● Data provided

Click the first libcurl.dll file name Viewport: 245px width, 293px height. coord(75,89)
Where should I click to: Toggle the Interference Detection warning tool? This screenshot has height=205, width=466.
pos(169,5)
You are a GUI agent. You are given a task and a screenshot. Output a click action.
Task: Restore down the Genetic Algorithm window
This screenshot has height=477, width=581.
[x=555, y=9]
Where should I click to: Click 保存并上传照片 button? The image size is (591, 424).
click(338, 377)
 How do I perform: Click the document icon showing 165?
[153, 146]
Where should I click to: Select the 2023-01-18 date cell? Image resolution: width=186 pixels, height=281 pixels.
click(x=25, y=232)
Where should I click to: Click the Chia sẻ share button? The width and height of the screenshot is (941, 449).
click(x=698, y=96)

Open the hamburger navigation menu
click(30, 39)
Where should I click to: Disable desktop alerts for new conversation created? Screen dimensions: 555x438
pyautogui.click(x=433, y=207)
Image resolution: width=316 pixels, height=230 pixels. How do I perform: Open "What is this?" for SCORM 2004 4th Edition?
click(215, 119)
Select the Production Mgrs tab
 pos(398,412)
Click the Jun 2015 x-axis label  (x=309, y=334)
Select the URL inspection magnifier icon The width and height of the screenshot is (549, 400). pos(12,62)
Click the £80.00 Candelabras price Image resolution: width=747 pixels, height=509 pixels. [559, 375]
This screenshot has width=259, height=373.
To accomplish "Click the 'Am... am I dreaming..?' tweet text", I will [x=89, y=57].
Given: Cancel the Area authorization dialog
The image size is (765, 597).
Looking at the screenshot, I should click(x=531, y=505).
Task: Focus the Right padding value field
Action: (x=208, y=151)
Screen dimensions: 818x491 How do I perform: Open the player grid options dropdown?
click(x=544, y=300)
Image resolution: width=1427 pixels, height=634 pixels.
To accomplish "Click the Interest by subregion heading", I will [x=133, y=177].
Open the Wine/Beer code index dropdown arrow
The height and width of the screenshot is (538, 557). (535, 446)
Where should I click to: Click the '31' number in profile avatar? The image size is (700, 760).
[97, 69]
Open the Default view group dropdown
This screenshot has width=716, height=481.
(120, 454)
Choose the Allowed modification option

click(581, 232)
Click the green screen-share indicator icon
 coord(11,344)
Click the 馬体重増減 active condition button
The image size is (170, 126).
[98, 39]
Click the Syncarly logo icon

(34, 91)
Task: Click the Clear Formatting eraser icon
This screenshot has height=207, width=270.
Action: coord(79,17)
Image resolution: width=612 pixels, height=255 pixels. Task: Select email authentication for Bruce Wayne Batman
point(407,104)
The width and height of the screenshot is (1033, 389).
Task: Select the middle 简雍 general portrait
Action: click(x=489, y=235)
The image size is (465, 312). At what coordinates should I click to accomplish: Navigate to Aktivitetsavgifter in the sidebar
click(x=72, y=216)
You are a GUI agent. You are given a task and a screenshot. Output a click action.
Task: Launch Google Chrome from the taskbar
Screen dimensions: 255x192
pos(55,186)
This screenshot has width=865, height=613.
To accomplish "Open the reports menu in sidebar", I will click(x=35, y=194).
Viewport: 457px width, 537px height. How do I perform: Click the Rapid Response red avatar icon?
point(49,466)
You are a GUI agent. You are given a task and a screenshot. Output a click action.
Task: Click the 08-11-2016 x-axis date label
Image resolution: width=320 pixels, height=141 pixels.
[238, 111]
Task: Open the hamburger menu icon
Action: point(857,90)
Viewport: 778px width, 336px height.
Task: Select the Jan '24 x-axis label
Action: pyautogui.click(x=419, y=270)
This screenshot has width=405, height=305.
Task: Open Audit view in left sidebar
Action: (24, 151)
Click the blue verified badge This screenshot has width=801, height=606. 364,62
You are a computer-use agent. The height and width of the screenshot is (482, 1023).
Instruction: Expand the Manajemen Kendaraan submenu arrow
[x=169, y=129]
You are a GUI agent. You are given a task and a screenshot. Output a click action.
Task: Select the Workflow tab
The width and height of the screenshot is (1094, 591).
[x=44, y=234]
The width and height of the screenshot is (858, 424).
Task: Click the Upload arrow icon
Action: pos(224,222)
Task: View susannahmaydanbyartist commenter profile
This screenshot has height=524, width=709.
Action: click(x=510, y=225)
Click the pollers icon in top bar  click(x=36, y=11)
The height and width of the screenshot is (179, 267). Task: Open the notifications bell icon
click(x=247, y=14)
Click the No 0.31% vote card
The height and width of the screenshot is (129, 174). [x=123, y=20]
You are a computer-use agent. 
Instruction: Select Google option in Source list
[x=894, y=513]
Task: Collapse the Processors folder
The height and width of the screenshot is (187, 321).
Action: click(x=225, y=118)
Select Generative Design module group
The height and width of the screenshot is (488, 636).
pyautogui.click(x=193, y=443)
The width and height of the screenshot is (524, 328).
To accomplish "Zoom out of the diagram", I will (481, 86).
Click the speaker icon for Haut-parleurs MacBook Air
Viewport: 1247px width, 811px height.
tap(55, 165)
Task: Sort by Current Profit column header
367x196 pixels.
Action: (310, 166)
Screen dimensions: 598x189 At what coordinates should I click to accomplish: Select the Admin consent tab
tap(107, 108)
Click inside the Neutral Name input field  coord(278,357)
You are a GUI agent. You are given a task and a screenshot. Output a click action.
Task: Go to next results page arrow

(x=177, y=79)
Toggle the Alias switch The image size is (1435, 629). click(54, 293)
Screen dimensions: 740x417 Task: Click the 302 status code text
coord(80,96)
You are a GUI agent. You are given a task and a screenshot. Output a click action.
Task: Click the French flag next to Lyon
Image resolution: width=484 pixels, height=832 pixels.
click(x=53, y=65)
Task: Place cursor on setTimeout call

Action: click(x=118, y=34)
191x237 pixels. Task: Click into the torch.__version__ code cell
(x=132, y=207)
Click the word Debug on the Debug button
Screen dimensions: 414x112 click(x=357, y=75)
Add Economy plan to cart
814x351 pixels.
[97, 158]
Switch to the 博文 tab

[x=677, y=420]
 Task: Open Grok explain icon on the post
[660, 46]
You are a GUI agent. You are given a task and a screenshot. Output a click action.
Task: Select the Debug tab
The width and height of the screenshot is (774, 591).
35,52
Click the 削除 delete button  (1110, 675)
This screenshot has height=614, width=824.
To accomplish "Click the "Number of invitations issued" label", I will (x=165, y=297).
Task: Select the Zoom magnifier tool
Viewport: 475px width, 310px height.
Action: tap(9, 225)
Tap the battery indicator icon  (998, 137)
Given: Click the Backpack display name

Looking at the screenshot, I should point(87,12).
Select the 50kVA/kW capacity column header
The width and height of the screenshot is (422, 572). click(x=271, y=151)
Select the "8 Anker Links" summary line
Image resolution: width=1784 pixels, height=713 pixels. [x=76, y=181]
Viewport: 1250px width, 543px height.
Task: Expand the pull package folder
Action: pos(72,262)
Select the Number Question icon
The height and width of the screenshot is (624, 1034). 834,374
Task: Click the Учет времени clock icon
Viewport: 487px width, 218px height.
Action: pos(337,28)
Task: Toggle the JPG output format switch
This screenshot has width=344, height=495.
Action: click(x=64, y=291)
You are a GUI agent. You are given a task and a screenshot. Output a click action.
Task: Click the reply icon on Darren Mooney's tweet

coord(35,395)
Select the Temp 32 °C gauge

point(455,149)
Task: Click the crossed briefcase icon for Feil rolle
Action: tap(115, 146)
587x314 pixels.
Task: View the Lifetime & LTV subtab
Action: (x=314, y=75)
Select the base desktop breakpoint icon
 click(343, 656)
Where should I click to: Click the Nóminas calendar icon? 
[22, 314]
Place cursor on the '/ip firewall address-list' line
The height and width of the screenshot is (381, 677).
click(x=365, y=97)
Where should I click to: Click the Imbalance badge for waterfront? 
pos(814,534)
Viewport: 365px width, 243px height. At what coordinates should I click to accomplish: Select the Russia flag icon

● Exercise directions
Please give the count of lines in the listing that include the string "Zoom", with no words around it.

● Task answer
2